* [YOUR TASK]
Skip all lines in the entries below that come before the one containing "Instruction: Open Android". Repeat that line and the rest exactly.
*** Opening AVAILABLE DATA ***
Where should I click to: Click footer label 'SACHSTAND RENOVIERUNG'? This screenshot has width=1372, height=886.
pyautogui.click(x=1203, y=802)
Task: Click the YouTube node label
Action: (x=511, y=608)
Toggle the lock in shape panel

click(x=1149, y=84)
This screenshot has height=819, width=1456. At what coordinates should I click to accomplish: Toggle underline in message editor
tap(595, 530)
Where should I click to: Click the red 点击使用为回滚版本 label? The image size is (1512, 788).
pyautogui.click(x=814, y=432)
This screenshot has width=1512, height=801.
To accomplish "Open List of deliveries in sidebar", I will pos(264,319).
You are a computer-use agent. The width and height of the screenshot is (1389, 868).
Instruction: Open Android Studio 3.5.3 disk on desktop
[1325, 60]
*** Closing AVAILABLE DATA ***
* [EXPECTED ANSWER]
Instruction: Open Android Studio 3.5.3 disk on desktop
[1325, 60]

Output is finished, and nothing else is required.